Working data:
......
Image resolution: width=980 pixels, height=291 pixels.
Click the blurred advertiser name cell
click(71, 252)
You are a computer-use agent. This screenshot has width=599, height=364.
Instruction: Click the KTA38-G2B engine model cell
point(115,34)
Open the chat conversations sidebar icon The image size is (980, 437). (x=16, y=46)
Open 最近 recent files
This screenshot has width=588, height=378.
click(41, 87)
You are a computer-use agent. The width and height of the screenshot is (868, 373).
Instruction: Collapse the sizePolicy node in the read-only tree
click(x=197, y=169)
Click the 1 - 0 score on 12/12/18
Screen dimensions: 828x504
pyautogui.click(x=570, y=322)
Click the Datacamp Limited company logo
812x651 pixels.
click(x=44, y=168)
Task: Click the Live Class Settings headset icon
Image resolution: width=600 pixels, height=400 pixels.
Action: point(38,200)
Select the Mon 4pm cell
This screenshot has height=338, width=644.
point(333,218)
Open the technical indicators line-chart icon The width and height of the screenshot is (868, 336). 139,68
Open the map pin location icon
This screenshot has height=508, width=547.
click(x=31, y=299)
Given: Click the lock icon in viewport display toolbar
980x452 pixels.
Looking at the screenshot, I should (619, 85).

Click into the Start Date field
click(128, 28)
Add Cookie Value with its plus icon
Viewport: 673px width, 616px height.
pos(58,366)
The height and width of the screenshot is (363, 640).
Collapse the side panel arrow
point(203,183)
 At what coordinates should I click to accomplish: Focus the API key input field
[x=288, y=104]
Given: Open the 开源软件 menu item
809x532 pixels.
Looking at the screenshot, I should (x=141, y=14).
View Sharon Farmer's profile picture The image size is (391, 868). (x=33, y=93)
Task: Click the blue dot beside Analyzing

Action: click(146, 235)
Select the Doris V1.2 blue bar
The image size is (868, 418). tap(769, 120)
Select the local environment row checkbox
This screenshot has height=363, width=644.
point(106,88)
......
Problem details: Run a filter over the data above and keep each line that contains the word "Given".

Answer area:
Given: Click the lock icon in viewport display toolbar
Given: Open the 开源软件 menu item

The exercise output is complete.